Larry Nelson chats with Shawn Michaels as a solo for some reason, and his voice sounds like he was just up for 36 hours straight partying. You know, theoretically. And then Soldat Ustinov bursts in to cut a promo, but Nelson just brushes him off.
Soldat Ustinov v. Daryl Olson
Verne needs to stop ordering Russians from AliExpress. Ustinov beats on Olson in the corner and biels him out of the corner, but misses an elbow and Olson makes a sad comeback attempt before Ustinov finishes him off with the body vice at 2:00. I still don’t get who thought making this guy into a “Russian” was a good idea. He looks like a redneck mechanic from Kentucky. Unsurprisingly, like most Russians in wrestling, he’s actually from Minnesota. 1 for 3.
Wahoo McDaniel v. Jim Thomas
Thomas is pretty built and has the American flag on his ass like Apollo Creed so I’m shocked he didn’t get more of a look. I can’t find any information on him so I assume he didn’t stick around very long. Thomas stalls for a bit and then fakes a handshake and hauls off and mockingly chops Wahoo before running away, which probably won’t work out for him. So Wahoo chops him a bunch of times and pins him at 2:43. Simple story here, and it was fine. 2 for 4.
Larry Nelson chats with Madusa Micelli about her man’s impending title shot. That man is “Mr. Magnificent” Kevin Kelly, who looks like this in 1988…
What drugs did this idiot do between 1988 and 1992 that he ended up looking like Nailz? Seriously, man.

• [Your goal] Return the passage of the wrestling recap between "Soldat Ustinov v." and "Minnesota. 1 for 3.", inclusive, copied word for word. The material that comes next has nothing to do with the wrestling recap.

• [Given data]
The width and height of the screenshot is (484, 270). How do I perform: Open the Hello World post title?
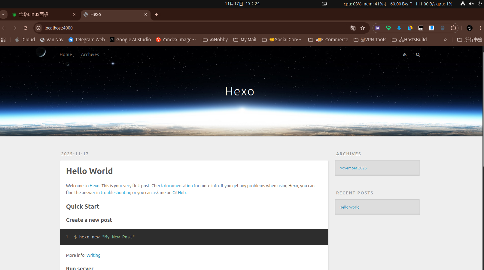[x=89, y=171]
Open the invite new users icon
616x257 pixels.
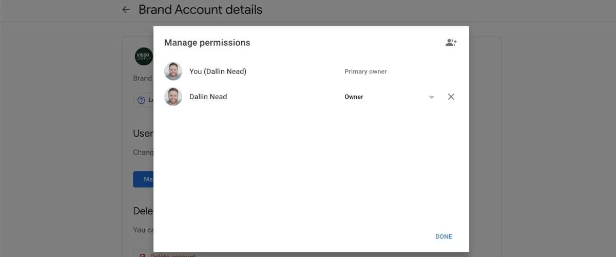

• [Result of the exercise]
Soldat Ustinov v. Daryl Olson
Verne needs to stop ordering Russians from AliExpress. Ustinov beats on Olson in the corner and biels him out of the corner, but misses an elbow and Olson makes a sad comeback attempt before Ustinov finishes him off with the body vice at 2:00. I still don’t get who thought making this guy into a “Russian” was a good idea. He looks like a redneck mechanic from Kentucky. Unsurprisingly, like most Russians in wrestling, he’s actually from Minnesota. 1 for 3.